### [Exercise input]
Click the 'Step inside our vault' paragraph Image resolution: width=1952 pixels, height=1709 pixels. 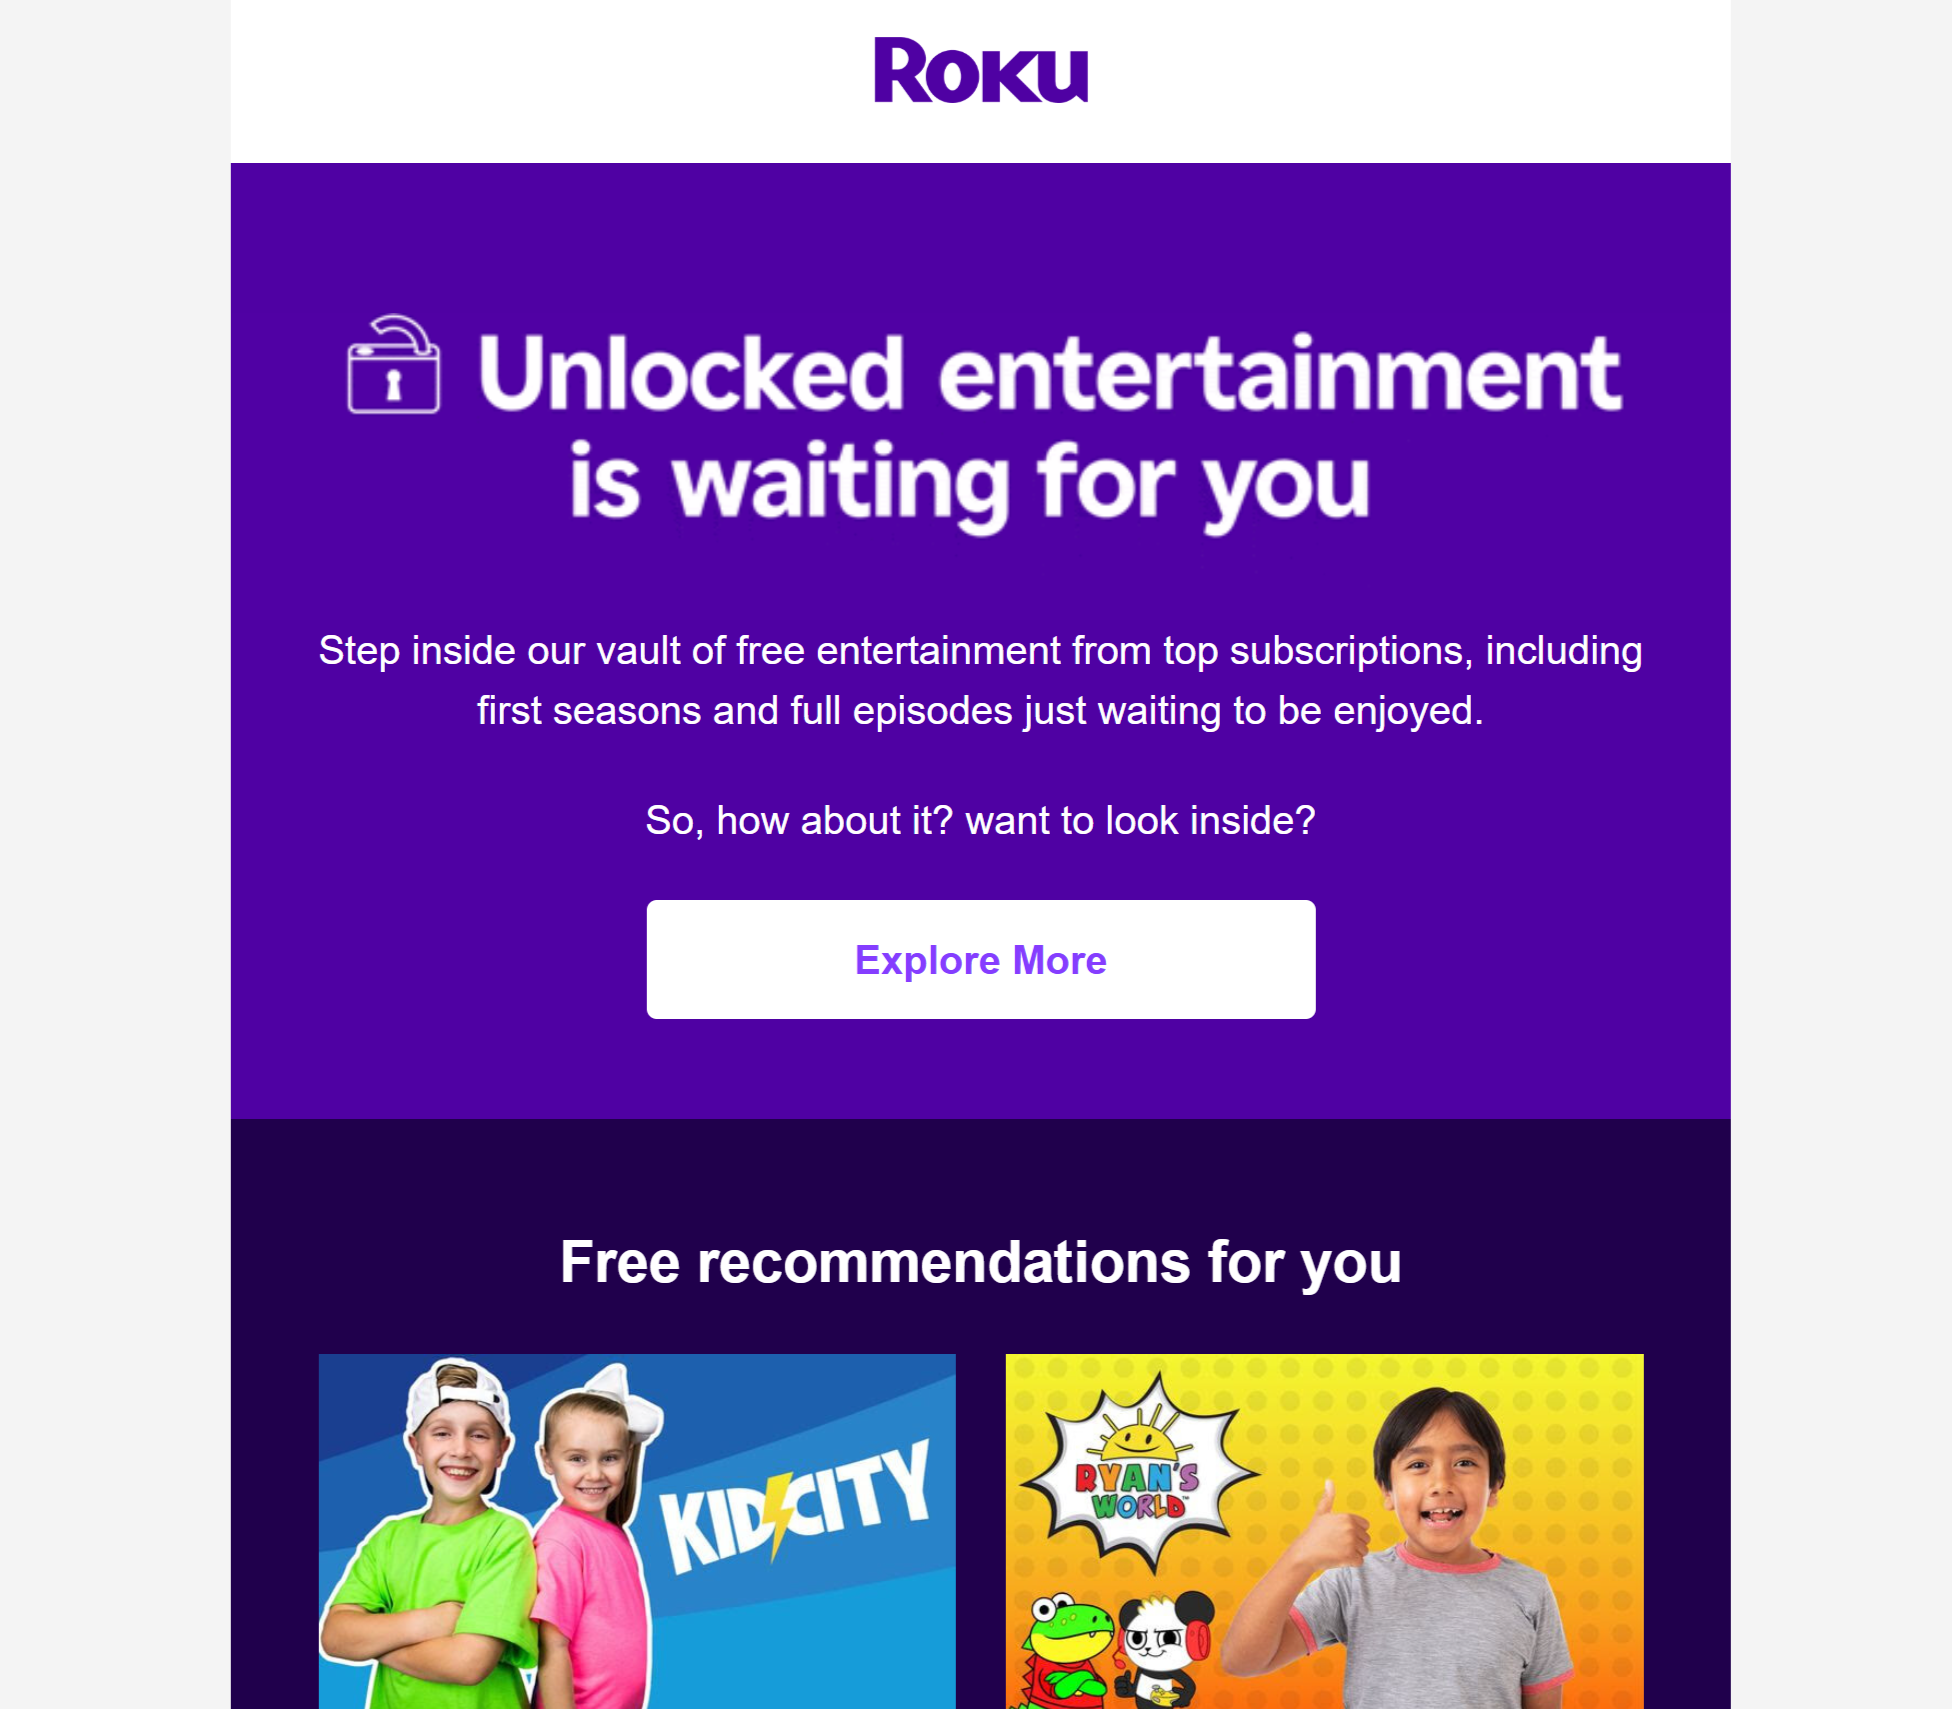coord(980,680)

==

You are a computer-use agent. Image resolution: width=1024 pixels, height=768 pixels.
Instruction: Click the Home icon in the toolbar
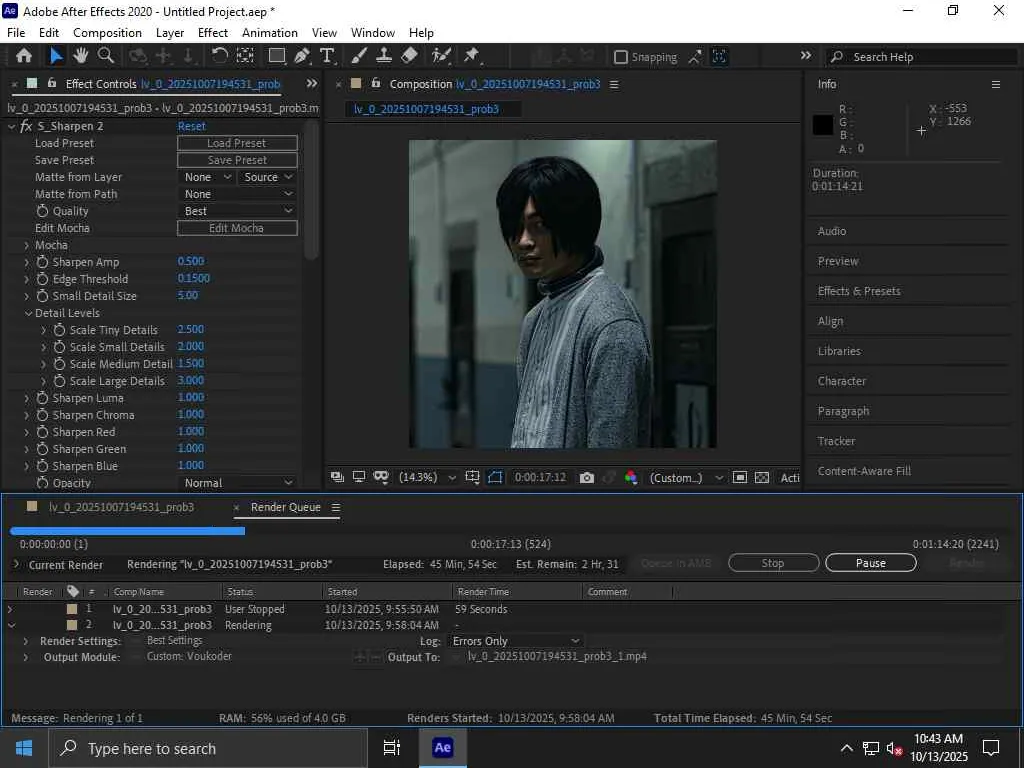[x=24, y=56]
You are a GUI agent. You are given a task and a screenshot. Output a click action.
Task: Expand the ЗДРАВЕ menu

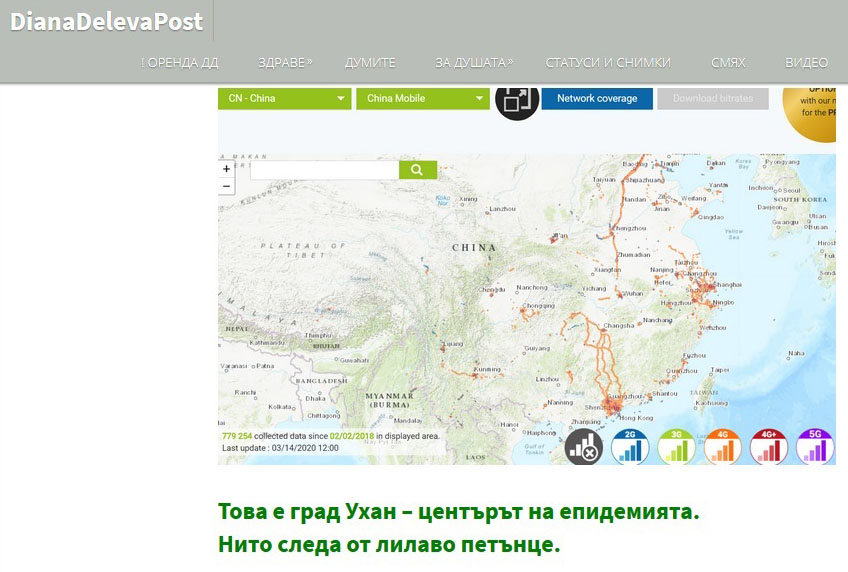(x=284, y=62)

### [Activity]
From the material above, please return each line containing "agent".

### [Exercise result]
You are a computer-use agent. Image resolution: width=1024 pixels, height=768 pixels.
You are a GUI agent. You are given a task and a screenshot. Output a click action.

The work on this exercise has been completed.